I disengaged my probe with a scream, almost dragged to my own doom by his swift spiral into death. Panting, I stared down at him in astonishment, and for a moment, silence reigned in the village clearing.

“The Herders will kill us all for this,” a woman wailed, shattering the stillness, her eyes searching the trees for the archer.

“Not if we kill these gypsies and throw the bodies in the White Valley. We can say we saw nothing of what happened,” a man began, but before he could continue, another arrow whistled through the air, piercing his neck.

He crumpled to the ground with a rattling gurgle.

That was enough for the rest. It was one thing to watch someone else die, and quite another to risk your own life.

People scattered in all directions, crying out in terror.

I did not know who had loosed the arrows, and there was no time to find out. Situated on the border of the highlands and lowlands, Guanette was visited regularly by off-duty soldierguards seeking amusement. At any minute, several might be drawn by the screams to investigate.

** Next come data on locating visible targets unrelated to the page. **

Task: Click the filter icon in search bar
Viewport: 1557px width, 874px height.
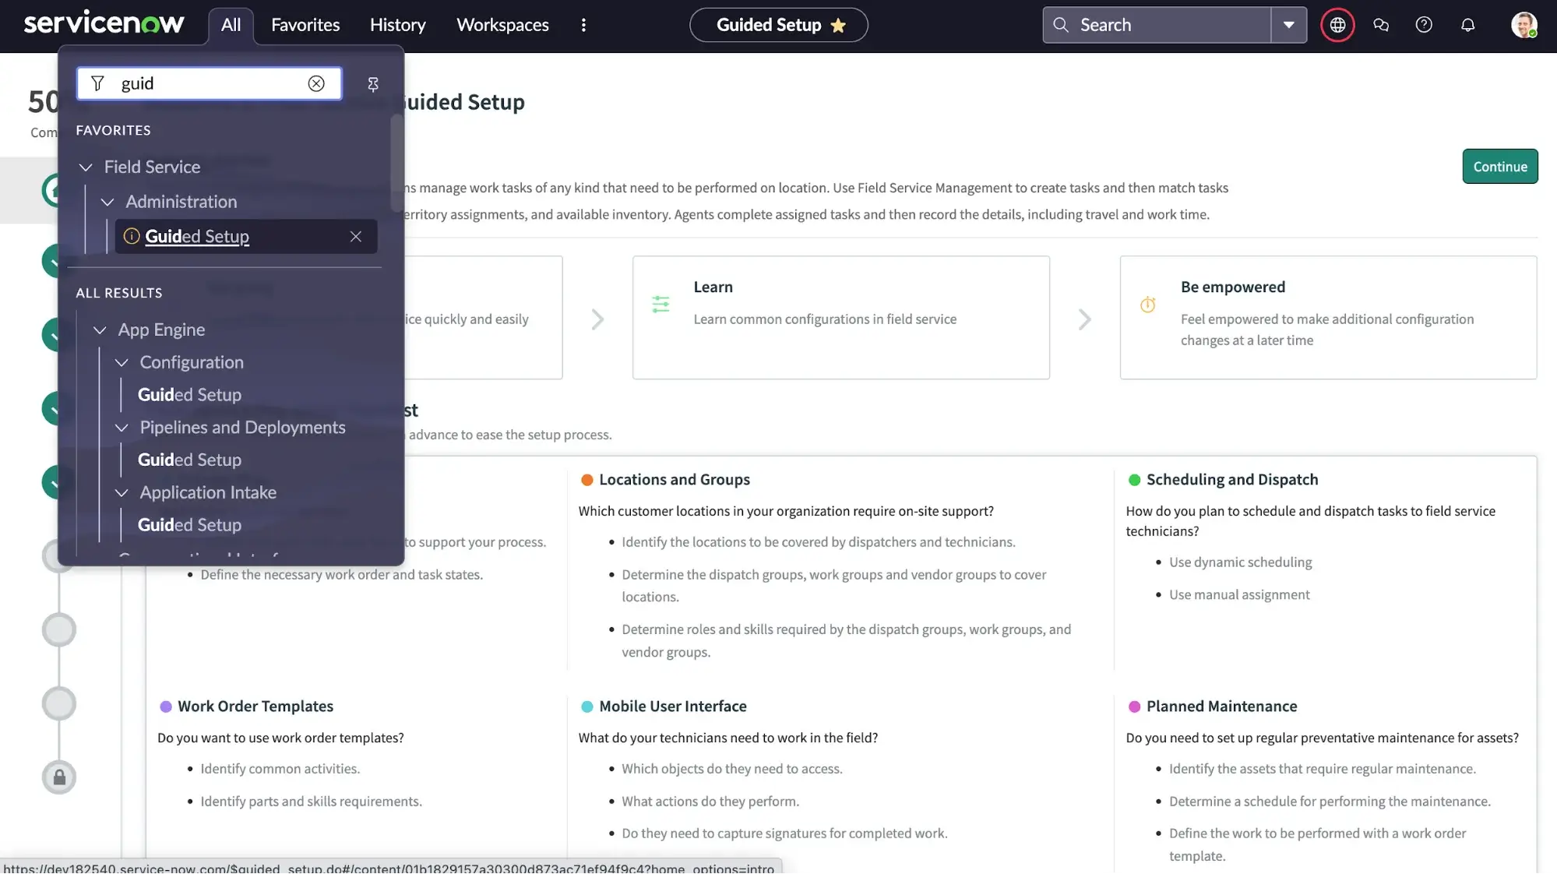Action: coord(97,83)
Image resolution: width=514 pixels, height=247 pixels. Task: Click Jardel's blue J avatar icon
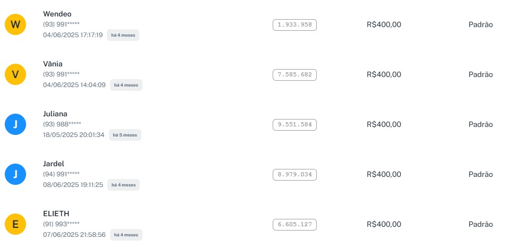[15, 174]
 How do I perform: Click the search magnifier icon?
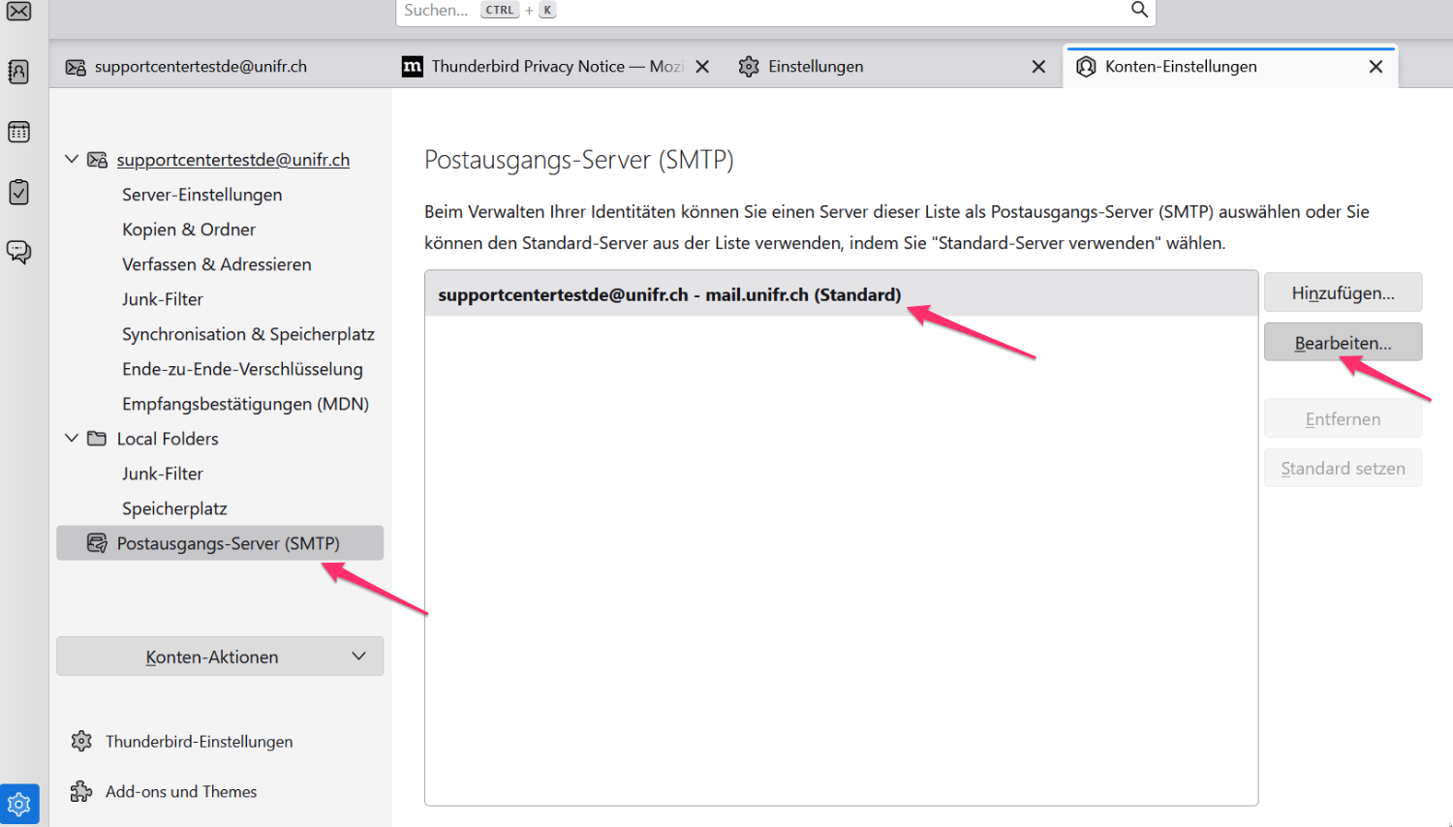tap(1139, 10)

I rushed forward to the stake. Fortunately, the cuts on the gypsy’s arms were shallow, since the aim of bloodpurging was to exact a full confession, not to kill. Still, the cuts were enough to drain her blood slowly. I ripped at the hem of my skirts and bound the torn strips around her arms, automatically setting up a barrier to repel the chaotic wave of unconscious thought that flowed from the gypsy as our flesh met. Then I cut through her bonds with shaking fingers, staggering as she fell heavily into my arms. A thick pot-metal band around her upper arm grazed my cheek.

All at once, my hair was wrenched savagely from behind, and I was pulled over backward, dragging the unconscious gypsy on top of me. For a second, I lay still, winded; then the acolyte launched himself at me, renewing his attack, raining blows on my head, his eyes alight with fanatical rage.

“Demon gypsy! Holocaust scum! Halfbreed!” he screamed in a reedy voice. “They’ve killed my master! Soldierguards!”

Fighting free of the gypsy’s dead weight, I shoved the boy hard, toppling him to the ground. He glared up at me, a handprint of the gypsy’s blood on his chest.

“You will die for this,” he hissed. “Lud has granted my masters great power to kill their enemies. One day we will destroy all of your kind, even the stinking Twentyfamilies.”

I turned from him in disgust and hauled the woman to her feet. This was no easy task, for she was tall and full-bodied, and her arms and upper body were slicked with blood. By the time I had her upright, Zade had responded to my mental summons. From the corner of my eye, I saw the acolyte’s eyes bulge in astonishment as the horse knelt to receive the woman’s body.

I groaned aloud as two soldierguards burst through the trees, wielding short-swords.

One dropped like a stone, pierced by another deadly arrow from my mysterious helper. The other soldierguard gave the dead man a sick look and flung himself behind a cart, scanning the treetops fearfully.

“Quickly, climb/get on my back,” Zade sent, rising to stand upright. “Gahltha will be angered if you are harmed in my care.”

Obediently, I vaulted onto him and wound my fingers in his mane, clamping my knees around the unconscious gypsy.

“Go!” I shouted, and he leapt forward.

Using coercion inwardly, I locked my muscles in place to ensure stability. Then I turned my head, sending an outward coercive bolt at the acolyte to erase all that he had seen. The block slammed into the boy’s stunned mind, but not swiftly enough to prevent him from throwing the bloodpurge knife.

It pinwheeled toward me with uncanny accuracy: blade, hilt, blade …

There was no time to summon the mental energy to deflect it, but instinctively, I threw my head backward.

A split second later, the knife hammered into my temple.

I’m dead, I thought, and the world exploded into painful pieces, sending me into the abyss.